**Work request A**
In the article on accessible primary care and preventive screenings, how many insured adults in Wisconsin did researchers collect data on?
**Work request B**
Extend the article on accessible primary care and preventive screenings from the point where it stops.

**Extract provided**
== Segment start ==

Accessible services in primary care practices promote preventive health screenings and care
Research Activities, January 2012, No. 377
The patient-centered medical home (PCMH) is a concept aimed at improving the quality of primary care. In order to qualify as a PCMH, primary care practices embrace several principles that promote the delivery of preventive services. Although still evolving, one of these important principles is continuity with a personal provider. Another is the availability and accessibility of services, such as getting appointments and telephone advice—called first-contact access. A new study suggests that first-contact accessibility in addition to provider continuity promotes the receipt of preventive services, such as cholesterol screening and prostate examinations.
Researchers collected data on 5,507 insured adults in Wisconsin who had a usual physician they relied upon for medical care. All had participated in the 2003 to 2006 round of the Wisconsin Longitudinal Study. To determine first-contact accessibility, participants could rate eight items from excellent to poor. These included things such as office hours, location of the doctor's office, waiting room times, ability to make phone appointments, amount of time spent with the doctor, and how easy it was to receive advice over the telephone.

== Segment end ==

**Data extracts**
== Segment start ==

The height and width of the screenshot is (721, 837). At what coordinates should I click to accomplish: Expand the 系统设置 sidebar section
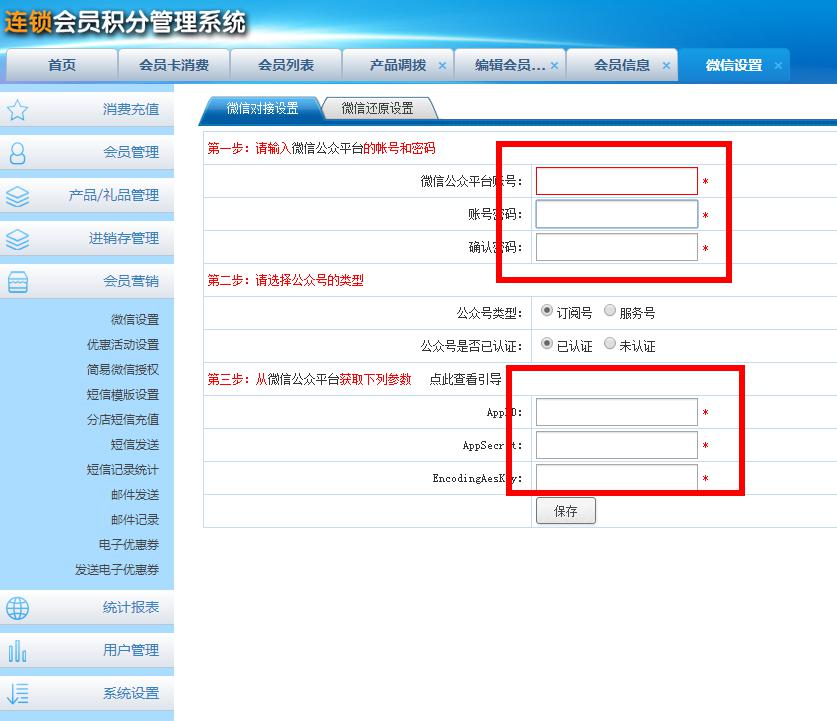coord(130,694)
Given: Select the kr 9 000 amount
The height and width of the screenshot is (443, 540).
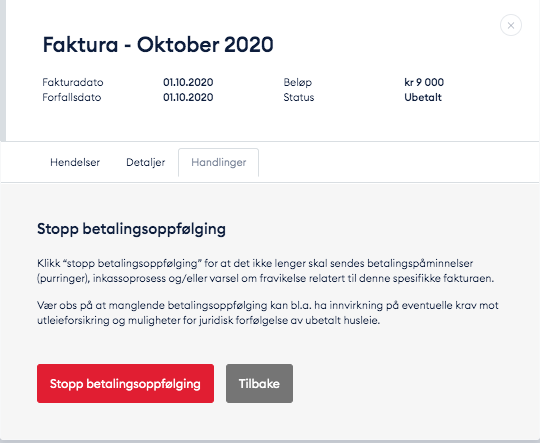Looking at the screenshot, I should coord(424,82).
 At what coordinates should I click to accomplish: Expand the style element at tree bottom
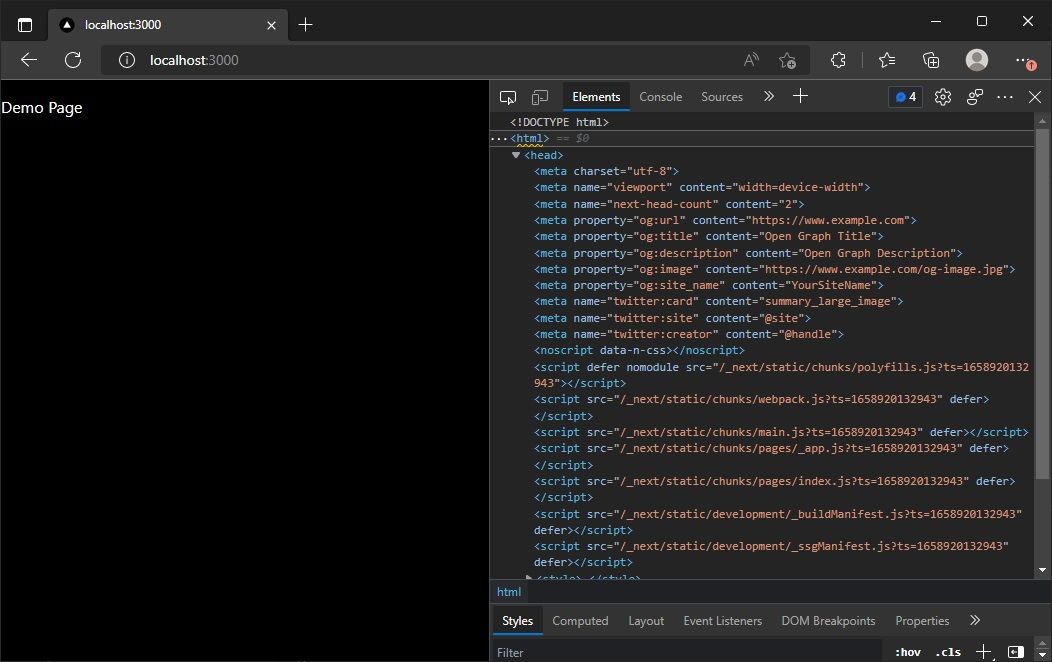pos(528,578)
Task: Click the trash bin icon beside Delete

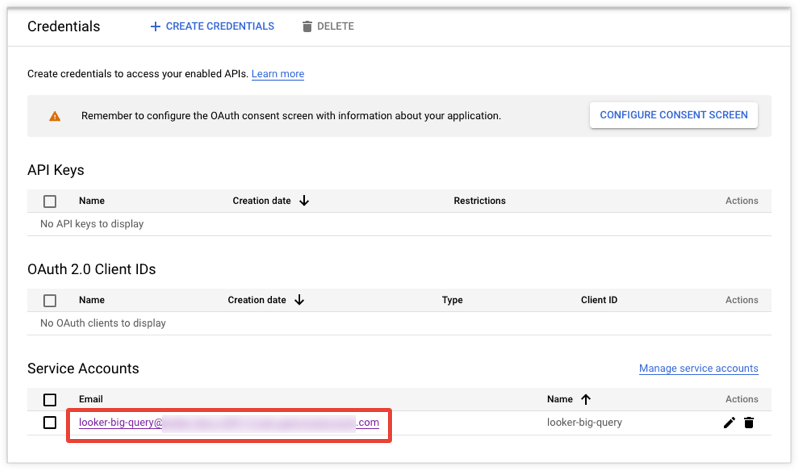Action: 307,26
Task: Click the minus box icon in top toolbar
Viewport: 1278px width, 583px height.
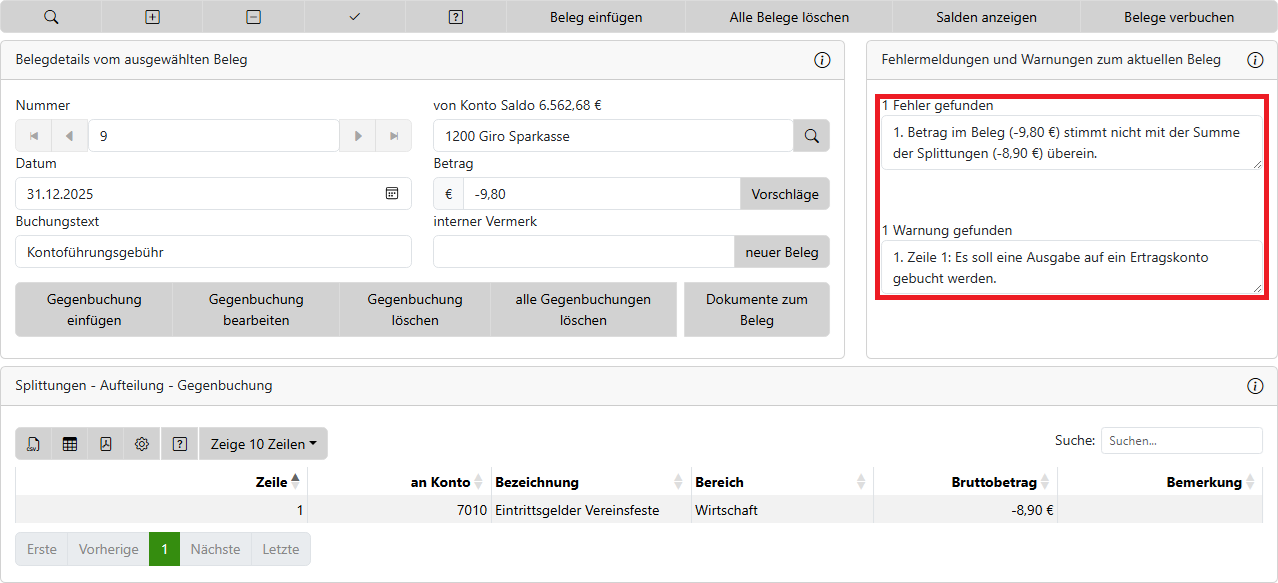Action: (254, 17)
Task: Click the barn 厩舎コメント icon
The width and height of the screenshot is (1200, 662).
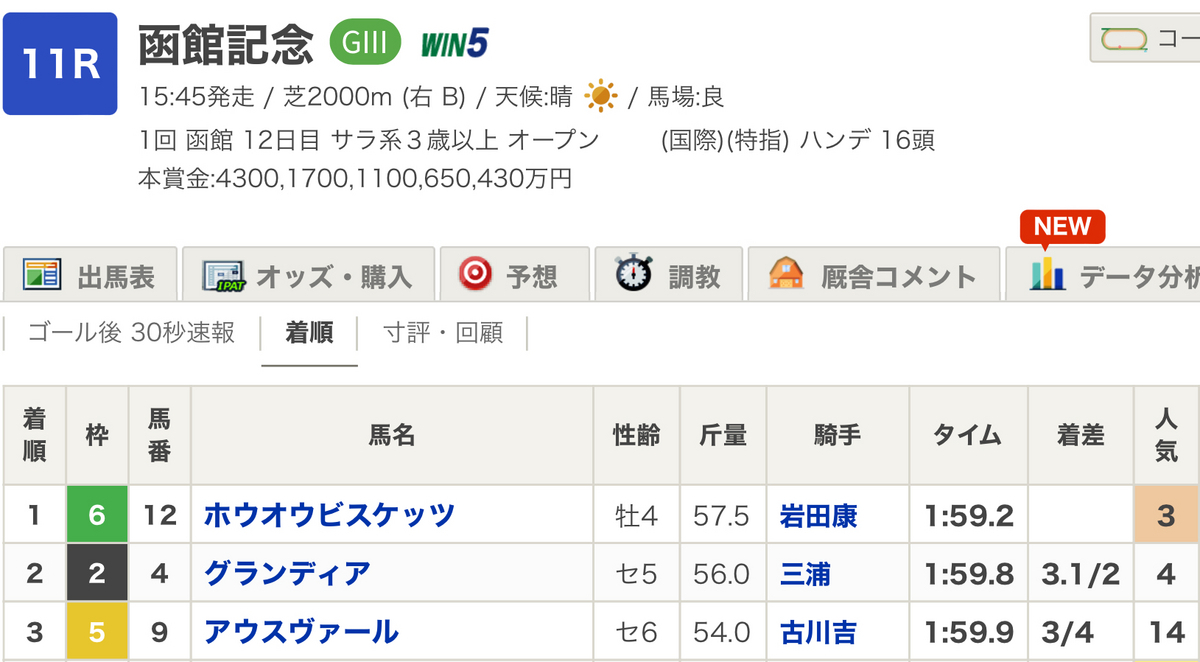Action: point(786,274)
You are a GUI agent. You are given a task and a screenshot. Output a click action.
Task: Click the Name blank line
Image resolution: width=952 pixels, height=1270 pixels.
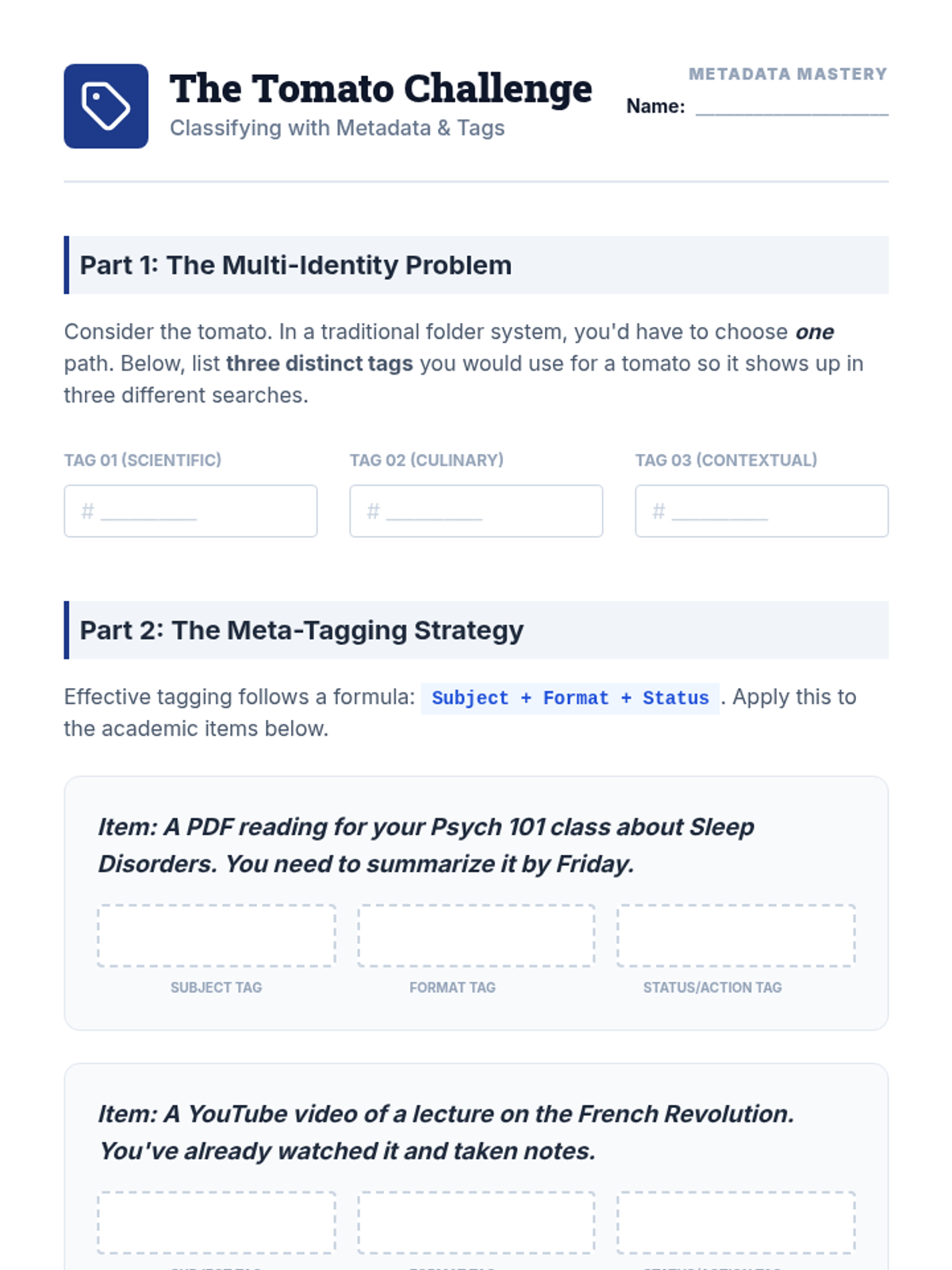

== Segment end ==

**Task response A**
5,507

**Task response B**
Among those studied, 18 percent had high ratings for their first-contact accessibility in addition to continuity of care with their physician. In the past year, 83 percent of eligible women received a mammogram, 78 percent of men had a prostate examination, and 63 percent of participants had a flu shot. In addition, the vast majority (90 percent) received a cholesterol test. Adding first-contact access to existing continuity of care with a primary care physician boosted the likelihood of receiving preventive services compared to just having continuity of care alone.
Even though this study population already had rates of preventive services higher than national rates, the addition of first-contact accessibility increased the odds of receiving flu shots, prostate exams, and cholesterol tests. Additional studies are needed to determine how different PCMH principles impact care outcomes. The study was supported in part by the Agency for Healthcare Research and Quality (HS16181).
See "Preventive service gains from first contact access in the primary care home," by Nancy Pandhi, M.D., M.P.H., Jennifer E. DeVoe, M.D., D.Phil, Jessica R. Schumacher, Ph.D., and others in the July/August 2011 Journal of the American Board of Family Medicine 24(4), pp. 351-359.